According to estimates of five surveillance registries of the Centers for Disease Control and Prevention, SLE is more frequent in racial and ethnic minority populations compared with the white population. However, its true incidence remains unknown, with discrepancies being reported in different studies. Also, the majority of these studies were conducted over a short time period.
Now, a team led by researchers at the Mayo Clinic examined the trends in SLE incidence, prevalence, and mortality over a period of 43 years, and based on data from patients living in Olmsted County, Minnesota.
All clinically diagnosed cases of SLE recorded from 1976 to 2018 among residents of Olmsted County were identified using data from the population-based study Lupus Midwest Network (LUMEN), part of the Rochester Epidemiology Project (REP).
During this time, there was a total of 188 incident SLE cases in Olmsted County. Patients had a mean age of 46.3 years at diagnosis and 83% were female.

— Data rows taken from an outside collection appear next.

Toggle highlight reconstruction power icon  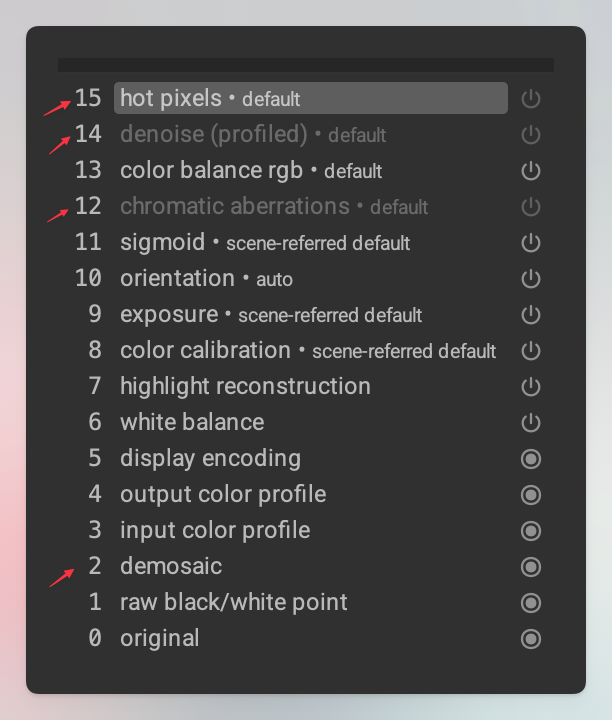[531, 387]
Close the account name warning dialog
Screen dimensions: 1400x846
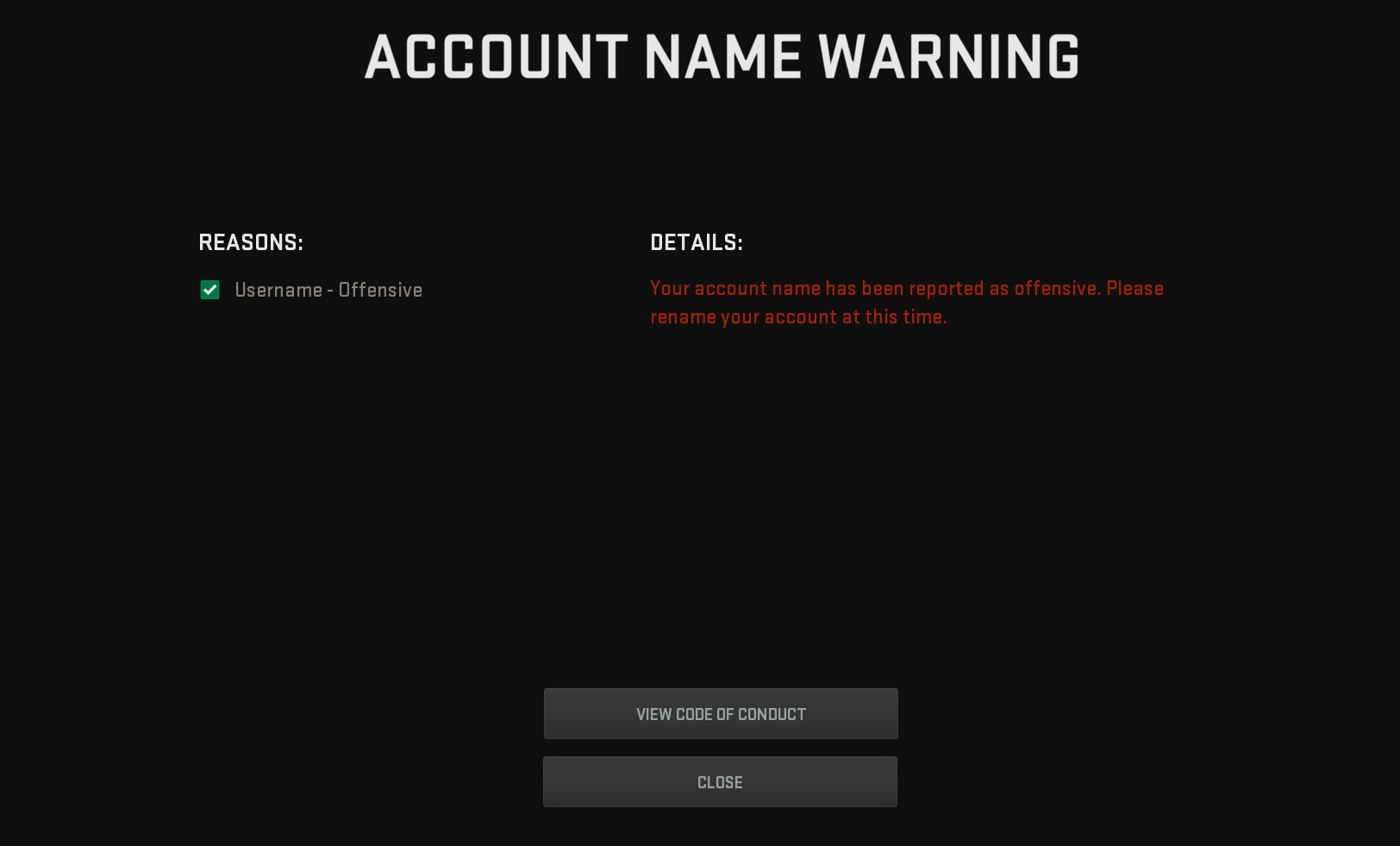720,782
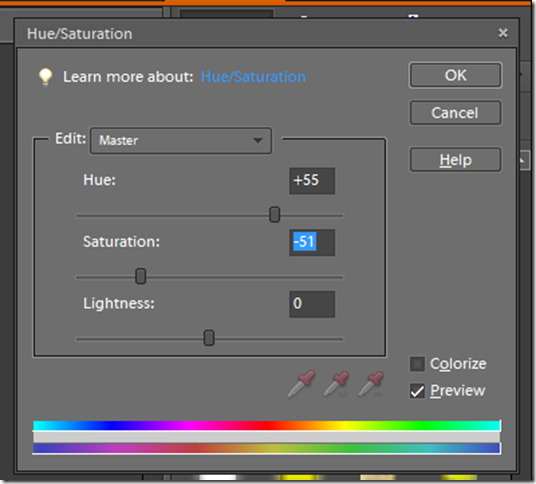Toggle the Preview checkbox
The image size is (536, 484).
pyautogui.click(x=417, y=390)
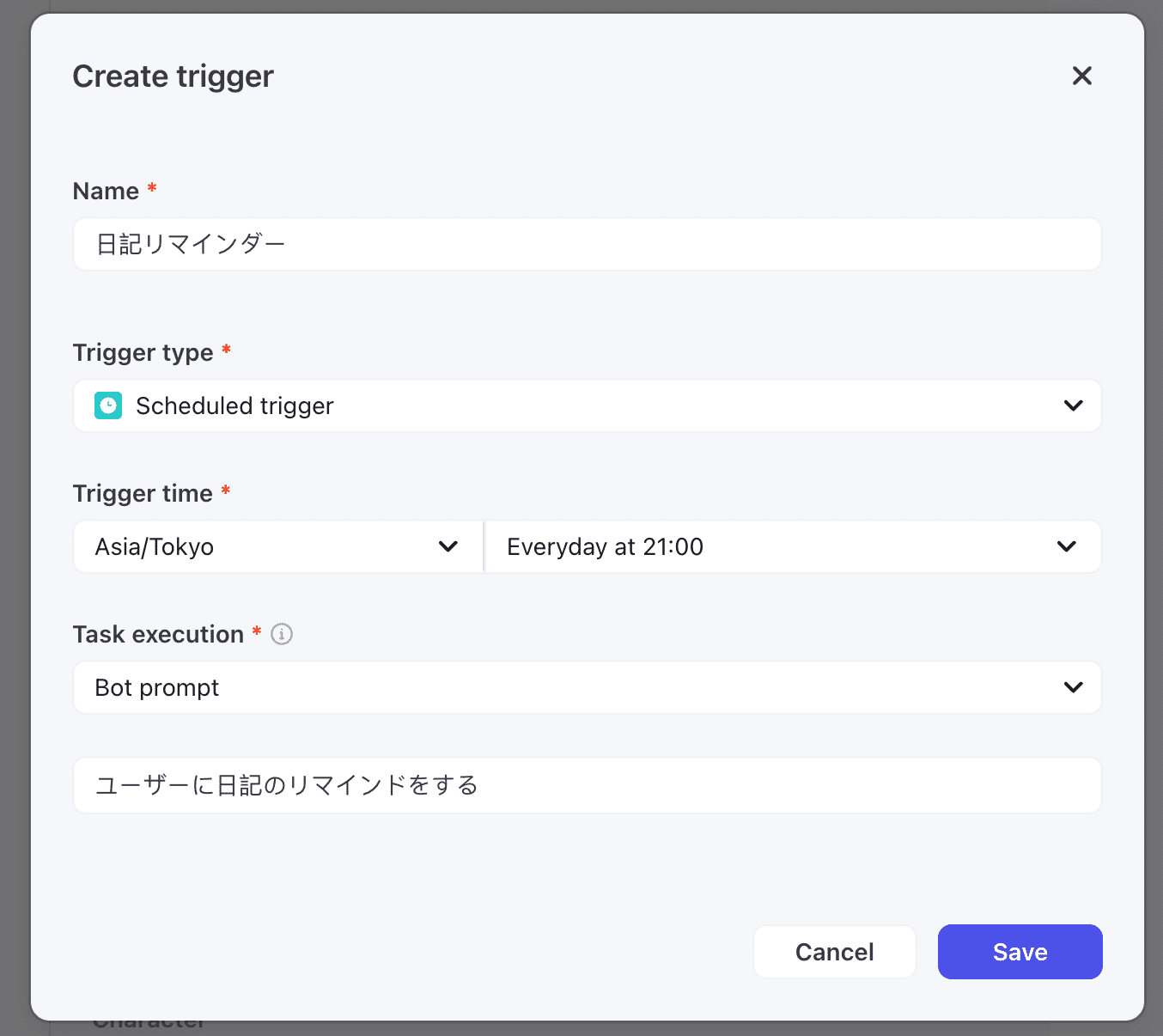Click the Create trigger dialog heading
Image resolution: width=1163 pixels, height=1036 pixels.
[x=173, y=76]
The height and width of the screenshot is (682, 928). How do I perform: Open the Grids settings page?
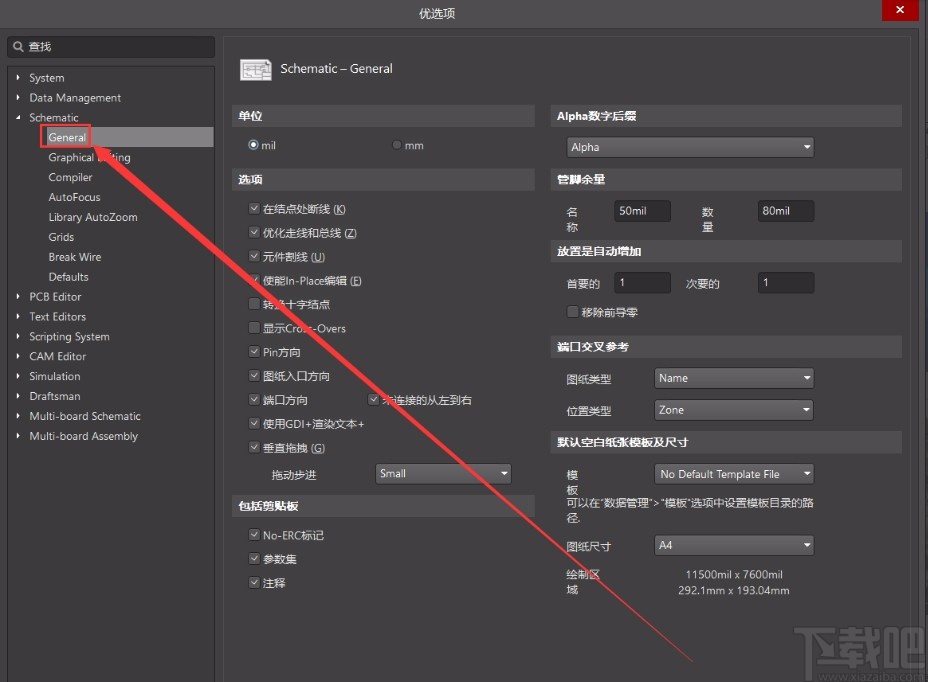(x=61, y=237)
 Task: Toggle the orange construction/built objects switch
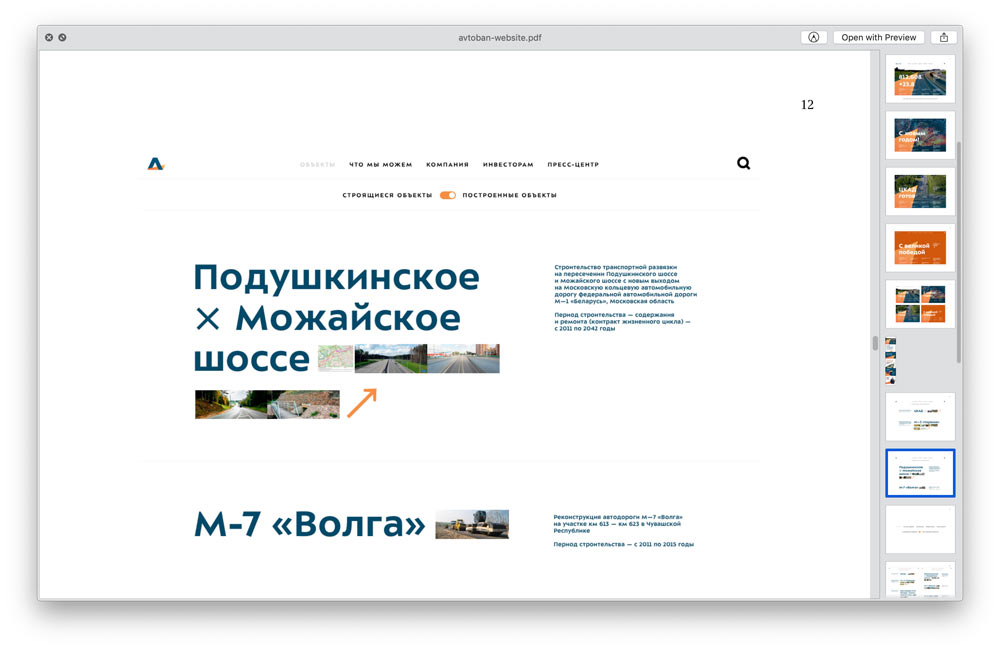coord(447,195)
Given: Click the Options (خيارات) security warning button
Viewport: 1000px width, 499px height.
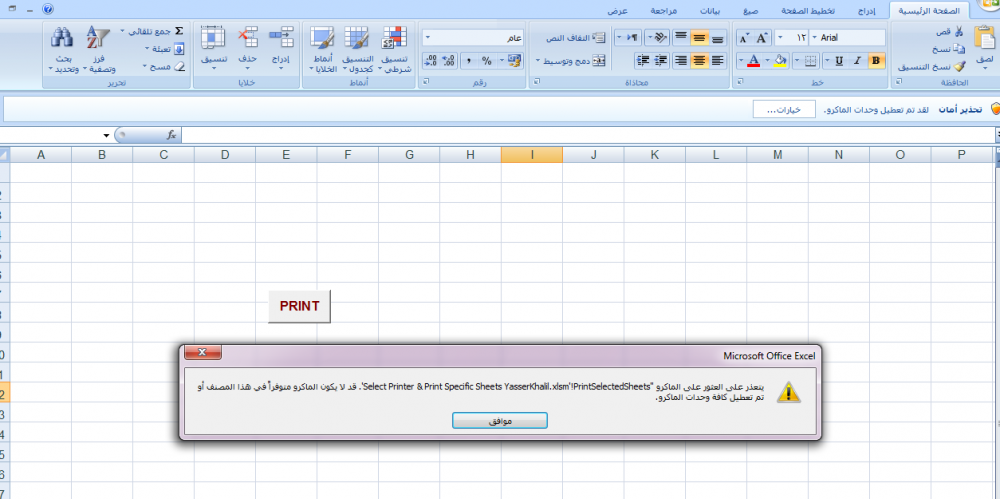Looking at the screenshot, I should [x=784, y=110].
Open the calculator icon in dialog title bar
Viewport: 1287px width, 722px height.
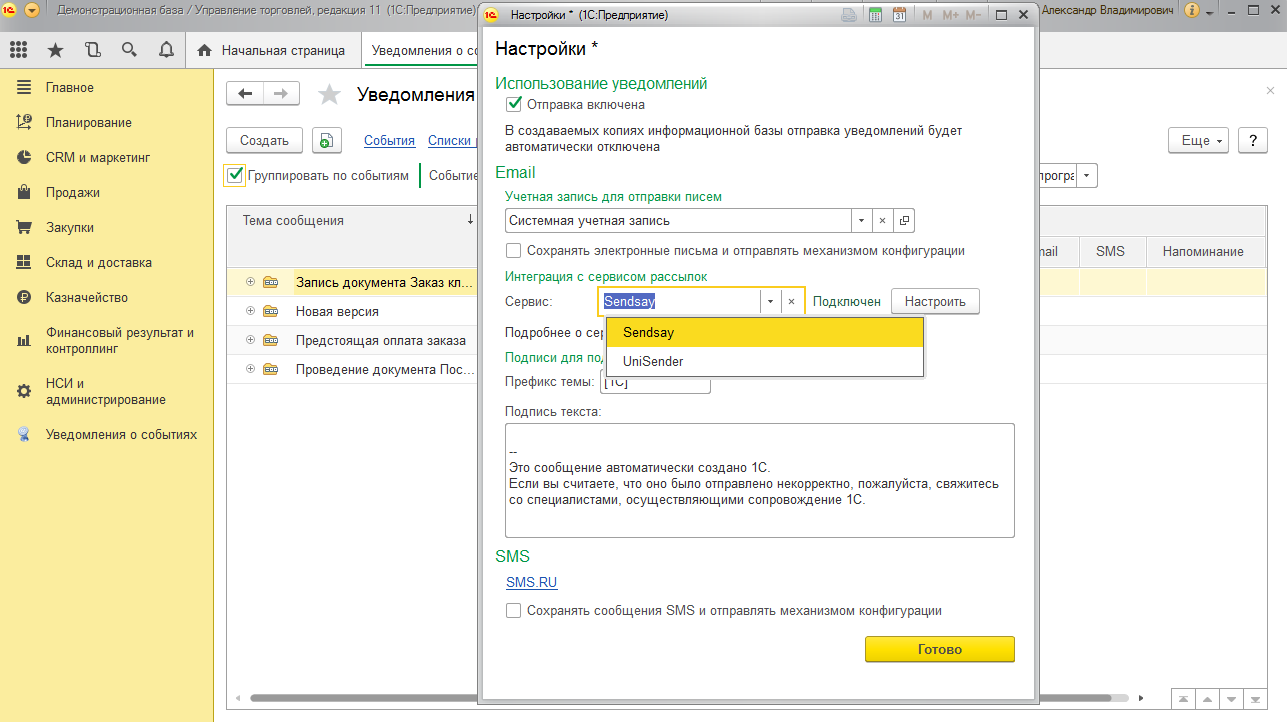(x=875, y=15)
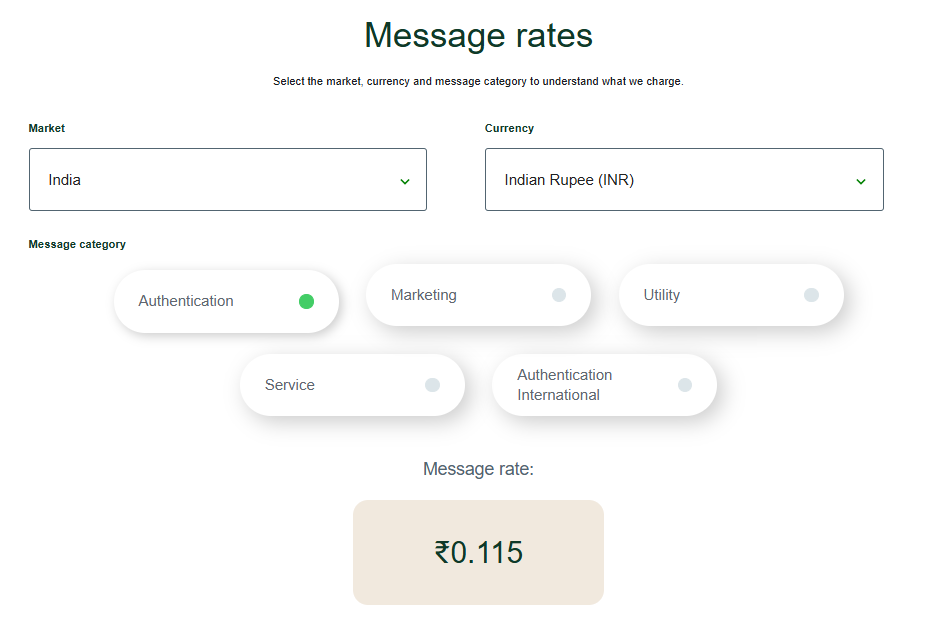The height and width of the screenshot is (629, 930).
Task: Click the gray dot on Utility pill
Action: click(811, 294)
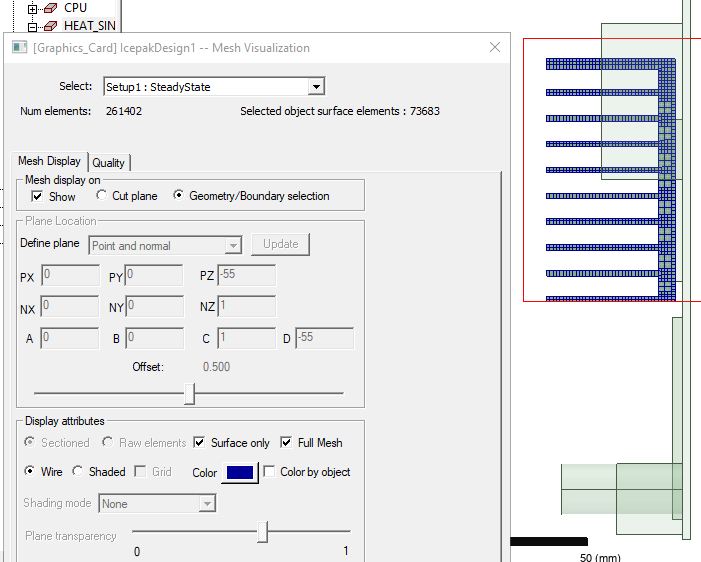Click the HEAT_SIN object icon in tree
Image resolution: width=701 pixels, height=562 pixels.
coord(51,26)
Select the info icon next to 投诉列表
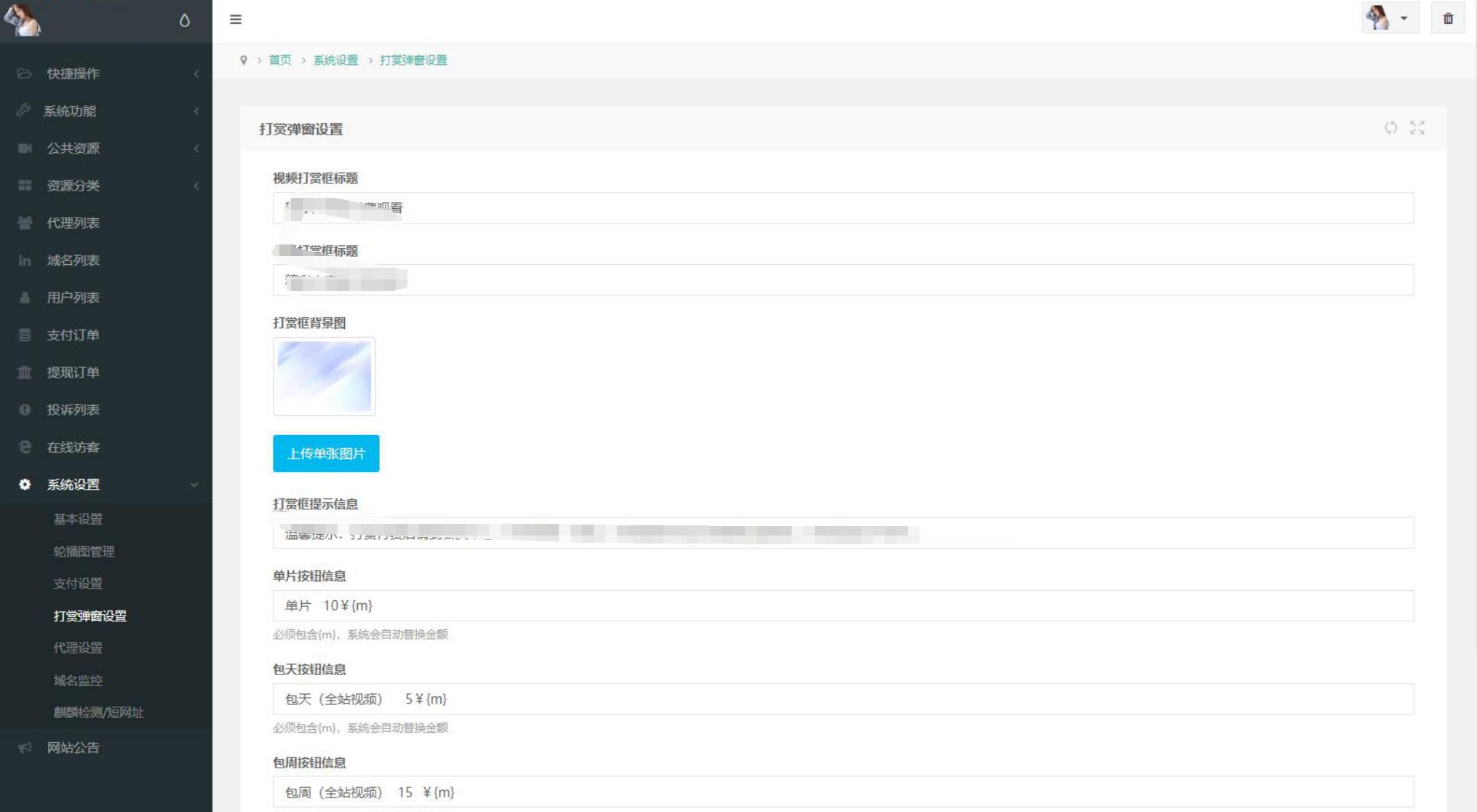1477x812 pixels. [24, 410]
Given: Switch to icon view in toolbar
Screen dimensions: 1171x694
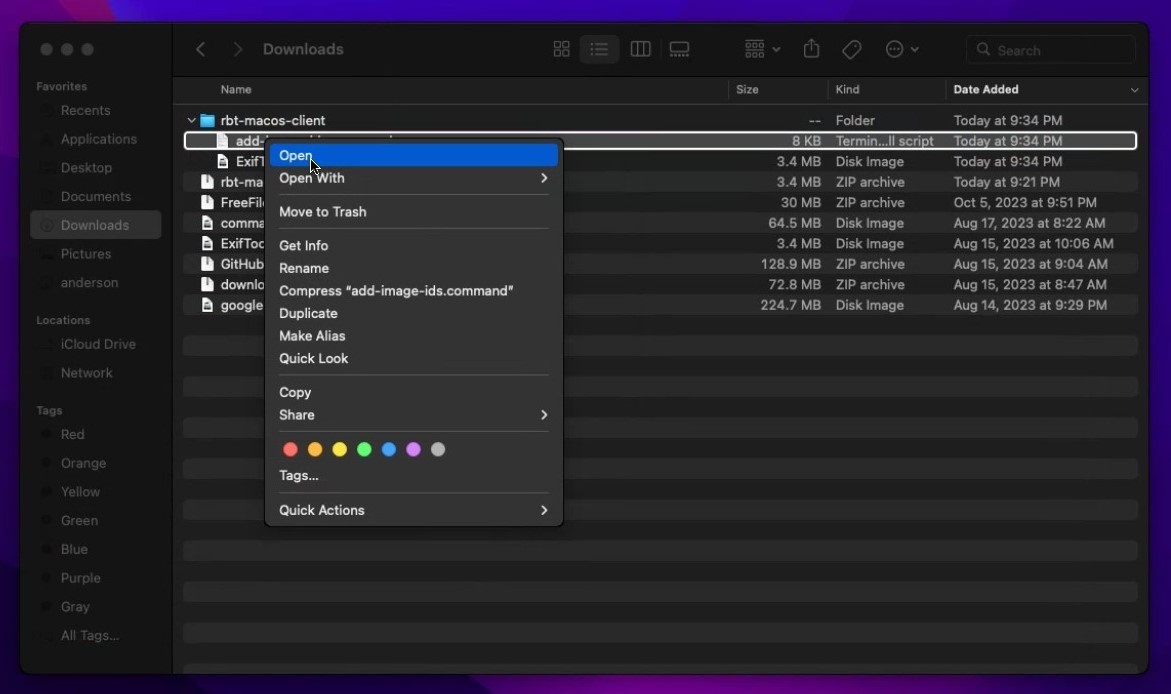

The majority (82%) were non-Hispanic white, followed by non-Hispanic Asian (10%), non-Hispanic black (5%), and Hispanic (3%).
During the four decades, the proportion of females with SLE decreased from 93% to 78%, while that of males increased from 7% to 22%. Also, the percentage of non-Hispanic white patients decreased from 100% to 70% in the most recent decade.
All 188 patients met the SLE European Alliance of Associations for Rheumatology (EULAR)/American College of Rheumatology (ACR) classification criteria and all were positive for antinuclear antibodies (ANAs), a disease hallmark. ANAs are antibodies that wrongly recognize the body’s own proteins as foreign, mounting immune attacks against them.
The most common clinical manifestations included arthritis (54%), a reduction in the number of white blood cells (44%), and acute cutaneous lupus (21%).
Seven patients (4%) had lupus nephritis, a serious kidney condition commonly seen in people with SLE, confirmed by biopsy, and 15 (8%) had high levels of proteins in the urine. Neurologic manifestations were rare at diagnosis.
SLE incidence higher in females
After adjustments for age and sex, the overall incidence of SLE during the four decades was 4.77 per 100,000 people. Incidence was higher in females compared with males (7.58 female vs. 1.89 male per 100,000 people). This was specifically true in female patients ages 18–79 years.
The overall incidence rate of SLE increased from 3.32 during 1976–1988, to 6.44 during 2009–2018. Its overall incidence rate during 1999–2018 was significantly higher among racial and ethnic minority populations (8.17 per 100,000 people) compared with non-Hispanic whites (5.42 per 100,000 people).
No lessening of disease severity was seen during the four decades, as assessed by EULAR/ACR scores.
Prevalence also increased over the four decades, from 30.65 per 100,000 people in 1985 to 97.4 per 100,000 people in 2015. In females, SLE prevalence increased three times and in males four times.
During this period, the survival rate of SLE patients has remained lower than that of the general population, with no signs of improvement.
Overall, these findings suggest that both incidence and prevalence of SLE are rising in the U.S., which “may be at least partially explained by the rising ethnic/racial diversity of the population,” the researchers wrote.
According to the most recent U.S. census data, the proportion of non-Hispanic white people decreased from 63.7% in 2010 to 57.8% in 2020. Thus, these findings suggest that “that as the US population becomes more diverse, the incidence of SLE will continue increasing,” the authors wrote.